Обращение «Лёшка» (так говорила в своё время Яночка) мне было крайне приятно – остального я не понял… По другим своим воспоминаниям, первые минуты две я был ещё и как-то… счастлив, весьма самодовольно улыбался… Меня даже осенило, что маечка эта, кою я откопал среди старья, которое мама собиралась пустить на тряпки, мне удивительно идёт, это вполне себе стильно, брутально и секси – хотя обычно не мыслю в подобных категориях, а тогда я, наверно, их и вообще не знал – и если уж Яна не понимает, то… Я вижу звезду, думал я, звезда – это поток света, поток частиц, значит, частица звезды, чтобы я её увидел, влетает в мой глаз, в мой мозг. Она пролетела миллионы и миллионы кило­метров, летела тысячи и миллионы лет – в мой глаз! Я тупо смотрел на при­севшую рядом одноклассницу, она теребила меня и о чём-то увещевала, а я между тем машинально ещё приговаривал «убью» и скрежетал зубами.

Тут я оз­верел – подбежал к мотоциклу и толк­нул его ногой. «Мотоцикл расколю, паскуда Гонилая!». (Гнилого я всегда опасался, если не сказать боялся). Мотоцикл (он сам, Цыган, зовёт его «жу-жу») куртыхнулся на редкость эффектно – прямо к порогу, зеркальце погну­лось и разбилось.

 

(…)

Когда я оклемался, то сообразил, что праздник кончился – Гниль и Ко­базь утекали на «жу-жу». «Догоню – убью!» - вяло продекламировал теперь уже Змей, высунув голову из лебеды. Светало, было зябко (хотя прошло, по-моему, всего с полчаса).

- А где Боцман?! – вдруг встрепенулся я.

Никого не было видно, даже Змея. Я прислонился к толи помочиться и вдруг заслышал совсем рядом характерный харкательный звук.

- Кто плюётся – щас убью! – механически доделывая дело, среагировал я, вероятно, просто вторя мертвецки пьяному Змею.

Смачный плевок присосался к толи совсем уж рядом от моего гениаль­ного профиля. Я резко развернулся – Яна.
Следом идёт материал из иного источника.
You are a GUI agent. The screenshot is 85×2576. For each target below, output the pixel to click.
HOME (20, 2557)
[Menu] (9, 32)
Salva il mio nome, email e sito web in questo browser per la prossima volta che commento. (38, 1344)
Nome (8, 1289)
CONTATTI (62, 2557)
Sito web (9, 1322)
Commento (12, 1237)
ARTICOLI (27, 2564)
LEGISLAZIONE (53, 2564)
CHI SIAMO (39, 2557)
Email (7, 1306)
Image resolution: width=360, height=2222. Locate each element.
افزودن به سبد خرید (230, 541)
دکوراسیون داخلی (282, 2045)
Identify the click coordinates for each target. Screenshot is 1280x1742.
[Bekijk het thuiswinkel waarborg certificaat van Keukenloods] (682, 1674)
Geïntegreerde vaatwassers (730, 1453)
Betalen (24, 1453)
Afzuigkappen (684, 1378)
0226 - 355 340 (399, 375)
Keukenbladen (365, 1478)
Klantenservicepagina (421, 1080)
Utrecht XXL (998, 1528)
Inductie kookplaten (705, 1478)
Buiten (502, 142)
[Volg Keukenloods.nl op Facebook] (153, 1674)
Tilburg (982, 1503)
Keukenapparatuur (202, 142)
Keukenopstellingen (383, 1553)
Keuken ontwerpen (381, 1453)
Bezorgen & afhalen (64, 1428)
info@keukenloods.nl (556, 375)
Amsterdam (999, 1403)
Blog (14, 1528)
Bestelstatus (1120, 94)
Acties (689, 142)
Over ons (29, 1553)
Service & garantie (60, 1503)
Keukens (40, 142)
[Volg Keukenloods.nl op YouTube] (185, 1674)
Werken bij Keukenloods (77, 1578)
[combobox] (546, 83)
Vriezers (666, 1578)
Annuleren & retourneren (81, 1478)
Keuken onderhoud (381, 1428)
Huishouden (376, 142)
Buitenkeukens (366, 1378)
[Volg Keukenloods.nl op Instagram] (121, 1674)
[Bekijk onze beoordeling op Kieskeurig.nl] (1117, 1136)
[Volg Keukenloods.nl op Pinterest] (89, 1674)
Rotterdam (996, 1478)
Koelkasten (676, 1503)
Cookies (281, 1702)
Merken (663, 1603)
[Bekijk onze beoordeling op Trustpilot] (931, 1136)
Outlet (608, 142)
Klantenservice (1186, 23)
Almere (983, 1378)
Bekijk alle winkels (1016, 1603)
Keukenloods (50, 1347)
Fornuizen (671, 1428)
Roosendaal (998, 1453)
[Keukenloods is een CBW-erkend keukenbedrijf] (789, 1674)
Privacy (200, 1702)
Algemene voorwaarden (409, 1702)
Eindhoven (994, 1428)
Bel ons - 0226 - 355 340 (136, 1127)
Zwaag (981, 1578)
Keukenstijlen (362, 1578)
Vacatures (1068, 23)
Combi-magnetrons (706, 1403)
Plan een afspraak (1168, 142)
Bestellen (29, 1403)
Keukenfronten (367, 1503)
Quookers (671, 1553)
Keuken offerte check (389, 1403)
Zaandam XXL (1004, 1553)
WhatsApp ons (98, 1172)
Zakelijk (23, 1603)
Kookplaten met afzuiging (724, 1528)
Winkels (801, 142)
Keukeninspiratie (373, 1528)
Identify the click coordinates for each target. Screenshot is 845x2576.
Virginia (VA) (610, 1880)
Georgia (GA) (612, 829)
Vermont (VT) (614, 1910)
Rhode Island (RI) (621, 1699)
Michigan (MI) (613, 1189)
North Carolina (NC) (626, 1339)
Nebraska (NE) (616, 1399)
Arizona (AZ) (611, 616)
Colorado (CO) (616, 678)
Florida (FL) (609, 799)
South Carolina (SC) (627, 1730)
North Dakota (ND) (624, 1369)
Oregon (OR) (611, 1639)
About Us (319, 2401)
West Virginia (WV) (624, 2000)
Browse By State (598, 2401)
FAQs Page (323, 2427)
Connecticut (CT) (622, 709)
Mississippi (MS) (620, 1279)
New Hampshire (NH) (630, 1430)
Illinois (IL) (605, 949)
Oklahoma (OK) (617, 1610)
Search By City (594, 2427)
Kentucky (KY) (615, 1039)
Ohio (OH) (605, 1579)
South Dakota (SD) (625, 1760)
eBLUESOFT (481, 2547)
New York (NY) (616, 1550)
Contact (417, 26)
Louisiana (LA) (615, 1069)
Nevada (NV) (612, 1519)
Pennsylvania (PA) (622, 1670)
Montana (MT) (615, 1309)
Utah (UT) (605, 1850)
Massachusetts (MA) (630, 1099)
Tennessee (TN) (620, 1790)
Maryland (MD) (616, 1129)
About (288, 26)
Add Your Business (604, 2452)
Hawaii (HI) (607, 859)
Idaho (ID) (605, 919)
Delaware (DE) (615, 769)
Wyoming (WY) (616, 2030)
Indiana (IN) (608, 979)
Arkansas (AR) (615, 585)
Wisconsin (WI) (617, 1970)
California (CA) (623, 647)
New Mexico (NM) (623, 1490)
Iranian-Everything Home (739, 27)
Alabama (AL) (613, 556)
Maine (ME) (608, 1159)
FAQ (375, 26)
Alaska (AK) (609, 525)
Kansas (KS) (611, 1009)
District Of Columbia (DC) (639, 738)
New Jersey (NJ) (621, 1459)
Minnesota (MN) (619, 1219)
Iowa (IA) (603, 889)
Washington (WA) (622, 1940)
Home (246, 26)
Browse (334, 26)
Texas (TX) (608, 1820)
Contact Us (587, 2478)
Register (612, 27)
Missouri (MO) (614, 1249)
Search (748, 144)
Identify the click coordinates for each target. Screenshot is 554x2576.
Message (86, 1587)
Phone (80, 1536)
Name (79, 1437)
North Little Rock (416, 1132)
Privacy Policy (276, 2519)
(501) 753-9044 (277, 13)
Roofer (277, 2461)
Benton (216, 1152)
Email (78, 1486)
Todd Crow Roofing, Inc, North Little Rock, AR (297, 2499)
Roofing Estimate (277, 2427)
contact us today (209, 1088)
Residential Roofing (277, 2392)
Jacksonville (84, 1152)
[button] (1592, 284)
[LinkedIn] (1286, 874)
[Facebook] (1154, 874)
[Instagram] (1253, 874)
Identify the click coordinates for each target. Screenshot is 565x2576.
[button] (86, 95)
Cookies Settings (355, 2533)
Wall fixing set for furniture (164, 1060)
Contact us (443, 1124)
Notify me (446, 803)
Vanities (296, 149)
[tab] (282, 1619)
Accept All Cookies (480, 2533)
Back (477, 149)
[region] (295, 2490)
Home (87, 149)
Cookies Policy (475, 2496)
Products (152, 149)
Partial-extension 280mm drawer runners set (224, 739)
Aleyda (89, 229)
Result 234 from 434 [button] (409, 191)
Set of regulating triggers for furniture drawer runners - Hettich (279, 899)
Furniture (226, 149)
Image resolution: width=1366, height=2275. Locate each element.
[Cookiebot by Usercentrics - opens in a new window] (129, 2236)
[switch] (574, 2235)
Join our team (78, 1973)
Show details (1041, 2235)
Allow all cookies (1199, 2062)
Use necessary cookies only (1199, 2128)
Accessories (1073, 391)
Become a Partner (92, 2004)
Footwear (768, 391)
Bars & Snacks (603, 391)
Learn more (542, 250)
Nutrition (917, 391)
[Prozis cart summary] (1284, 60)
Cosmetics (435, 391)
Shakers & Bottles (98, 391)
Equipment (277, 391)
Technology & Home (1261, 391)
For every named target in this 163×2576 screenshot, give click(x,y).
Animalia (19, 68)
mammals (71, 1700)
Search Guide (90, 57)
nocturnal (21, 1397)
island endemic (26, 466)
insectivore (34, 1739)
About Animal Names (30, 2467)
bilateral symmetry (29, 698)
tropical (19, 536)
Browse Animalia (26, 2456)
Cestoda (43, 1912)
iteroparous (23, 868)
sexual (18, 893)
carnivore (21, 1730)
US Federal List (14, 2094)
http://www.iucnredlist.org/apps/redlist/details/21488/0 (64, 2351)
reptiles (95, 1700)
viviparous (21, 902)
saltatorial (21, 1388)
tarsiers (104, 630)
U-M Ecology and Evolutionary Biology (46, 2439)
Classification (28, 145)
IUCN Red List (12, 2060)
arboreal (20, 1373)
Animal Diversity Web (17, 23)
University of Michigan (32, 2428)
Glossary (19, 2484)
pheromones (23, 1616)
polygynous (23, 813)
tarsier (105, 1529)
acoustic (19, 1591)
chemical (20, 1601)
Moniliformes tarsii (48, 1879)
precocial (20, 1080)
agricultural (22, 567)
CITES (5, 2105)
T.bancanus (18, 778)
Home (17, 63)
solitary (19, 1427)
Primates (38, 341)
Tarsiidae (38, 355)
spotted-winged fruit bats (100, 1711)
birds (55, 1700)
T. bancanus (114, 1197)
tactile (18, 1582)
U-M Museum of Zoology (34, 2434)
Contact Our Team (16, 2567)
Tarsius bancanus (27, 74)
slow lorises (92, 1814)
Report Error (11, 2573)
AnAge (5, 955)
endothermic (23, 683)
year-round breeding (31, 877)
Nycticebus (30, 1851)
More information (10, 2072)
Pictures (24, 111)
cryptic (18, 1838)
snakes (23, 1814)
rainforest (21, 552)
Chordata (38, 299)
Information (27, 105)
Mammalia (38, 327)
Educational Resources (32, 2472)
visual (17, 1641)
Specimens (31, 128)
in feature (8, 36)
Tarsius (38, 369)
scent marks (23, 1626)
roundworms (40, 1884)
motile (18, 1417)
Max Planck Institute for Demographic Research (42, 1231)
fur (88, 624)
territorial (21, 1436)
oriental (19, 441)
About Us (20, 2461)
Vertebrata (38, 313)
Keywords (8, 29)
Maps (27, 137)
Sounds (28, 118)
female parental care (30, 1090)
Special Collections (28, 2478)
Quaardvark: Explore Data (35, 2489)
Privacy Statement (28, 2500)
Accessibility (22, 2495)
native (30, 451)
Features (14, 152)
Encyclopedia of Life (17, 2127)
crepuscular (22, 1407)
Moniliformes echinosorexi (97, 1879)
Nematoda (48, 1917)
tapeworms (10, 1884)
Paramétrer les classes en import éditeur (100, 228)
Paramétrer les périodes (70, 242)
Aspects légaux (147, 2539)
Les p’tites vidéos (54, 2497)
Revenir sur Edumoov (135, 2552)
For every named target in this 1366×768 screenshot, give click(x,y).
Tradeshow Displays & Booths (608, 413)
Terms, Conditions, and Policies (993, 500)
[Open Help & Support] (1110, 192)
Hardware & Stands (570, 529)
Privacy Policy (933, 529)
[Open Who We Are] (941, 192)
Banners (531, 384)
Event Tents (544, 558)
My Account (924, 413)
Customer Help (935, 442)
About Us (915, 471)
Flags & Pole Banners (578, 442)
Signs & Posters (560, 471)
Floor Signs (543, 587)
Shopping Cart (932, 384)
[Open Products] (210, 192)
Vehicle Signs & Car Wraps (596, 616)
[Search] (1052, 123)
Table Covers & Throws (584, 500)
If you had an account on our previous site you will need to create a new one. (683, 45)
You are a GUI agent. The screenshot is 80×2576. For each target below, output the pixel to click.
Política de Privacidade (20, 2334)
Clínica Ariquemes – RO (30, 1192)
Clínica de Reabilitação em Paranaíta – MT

Я как-то схватил её в воздухе за руку (может, хотела ударить меня ?!!), но вскоре повалился наземь, цепляясь за что-то когтями, вдруг я совершенно отчётливо почувствовал у себя в объя­тиях её плотные икры в спортивных штанишках, потом эта «икринка» так больно съездила меня в нос… что я… полез выше, ощущая уже плотные бёдра… и чувствуя, что висну уже на резинке от этих штанов… глотая поток крови из носа, я восклицал: «Толстая девка – жизнь моя!». При сих словах я получил несколько очень жестоких пинков в тело, даже едва успел рассмот­реть, как она быстро отходит прочь, отплёвываясь и оправляя штанишки.

- Скажи спасибо, что никто не видел, сволочь. Завтра Жека тебя убьёт [это её братан старший].

На пороге, видимо, стояла Ленка. И, видимо, всё видела. Эффектную сентенцию я, понятное дело, полусознательно припасал для неё, чтобы при случае эффектно козырнуть…

 

***

26.

13 марта

Часов в одиннадцать утра Серж направился к Белохлебову. Во дворе фермера не оказалось, и Серёжка решил зайти к нему домой, поскольку его распирало кое-что тому поведать. Дверь была открыта, бабка видно ушла к соседке. Из «избы» (главной большой комнаты) доносился барский храп.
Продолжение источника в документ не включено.